*EXERCISE OBJECTIVE:*
Send back all of the records, each one exactly as written.

*RECORDED DATA:*
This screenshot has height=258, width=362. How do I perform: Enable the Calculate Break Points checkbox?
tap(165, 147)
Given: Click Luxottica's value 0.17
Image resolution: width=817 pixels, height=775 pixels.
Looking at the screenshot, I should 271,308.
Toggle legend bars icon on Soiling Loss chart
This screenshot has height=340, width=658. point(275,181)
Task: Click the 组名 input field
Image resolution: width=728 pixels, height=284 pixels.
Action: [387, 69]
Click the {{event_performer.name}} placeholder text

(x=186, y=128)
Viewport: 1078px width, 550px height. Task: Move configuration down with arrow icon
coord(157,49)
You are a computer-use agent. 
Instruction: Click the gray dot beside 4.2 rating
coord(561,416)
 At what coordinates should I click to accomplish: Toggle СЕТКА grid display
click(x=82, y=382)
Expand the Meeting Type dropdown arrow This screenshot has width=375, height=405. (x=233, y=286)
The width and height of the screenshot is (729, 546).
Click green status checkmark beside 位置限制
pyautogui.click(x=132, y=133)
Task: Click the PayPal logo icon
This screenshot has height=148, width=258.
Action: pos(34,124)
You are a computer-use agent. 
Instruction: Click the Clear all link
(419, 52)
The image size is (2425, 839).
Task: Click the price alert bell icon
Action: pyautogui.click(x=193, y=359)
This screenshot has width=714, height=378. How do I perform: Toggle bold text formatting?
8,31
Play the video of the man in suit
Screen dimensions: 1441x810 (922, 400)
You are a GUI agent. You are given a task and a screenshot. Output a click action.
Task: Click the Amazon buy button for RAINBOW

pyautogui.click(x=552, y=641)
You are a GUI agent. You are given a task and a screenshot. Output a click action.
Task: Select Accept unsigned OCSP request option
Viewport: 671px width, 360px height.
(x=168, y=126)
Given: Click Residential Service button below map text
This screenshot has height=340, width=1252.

*PROBLEM SOLUTION:*
This screenshot has height=258, width=362. How do I perform: Enable the Calculate Break Points checkbox?
tap(165, 147)
Given: Click Luxottica's value 0.17
Image resolution: width=817 pixels, height=775 pixels.
Looking at the screenshot, I should 271,308.
Toggle legend bars icon on Soiling Loss chart
This screenshot has height=340, width=658. point(275,181)
Task: Click the 组名 input field
Image resolution: width=728 pixels, height=284 pixels.
Action: [387, 69]
Click the {{event_performer.name}} placeholder text

(x=186, y=128)
Viewport: 1078px width, 550px height. Task: Move configuration down with arrow icon
coord(157,49)
You are a computer-use agent. 
Instruction: Click the gray dot beside 4.2 rating
coord(561,416)
 At what coordinates should I click to accomplish: Toggle СЕТКА grid display
click(x=82, y=382)
Expand the Meeting Type dropdown arrow This screenshot has width=375, height=405. (x=233, y=286)
The width and height of the screenshot is (729, 546).
Click green status checkmark beside 位置限制
pyautogui.click(x=132, y=133)
Task: Click the PayPal logo icon
This screenshot has height=148, width=258.
Action: pos(34,124)
You are a computer-use agent. 
Instruction: Click the Clear all link
(419, 52)
The image size is (2425, 839).
Task: Click the price alert bell icon
Action: pyautogui.click(x=193, y=359)
This screenshot has width=714, height=378. How do I perform: Toggle bold text formatting?
8,31
Play the video of the man in suit
Screen dimensions: 1441x810 (922, 400)
You are a GUI agent. You are given a task and a screenshot. Output a click action.
Task: Click the Amazon buy button for RAINBOW

pyautogui.click(x=552, y=641)
You are a GUI agent. You are given a task and a screenshot. Output a click action.
Task: Select Accept unsigned OCSP request option
Viewport: 671px width, 360px height.
(x=168, y=126)
Given: Click Residential Service button below map text
This screenshot has height=340, width=1252.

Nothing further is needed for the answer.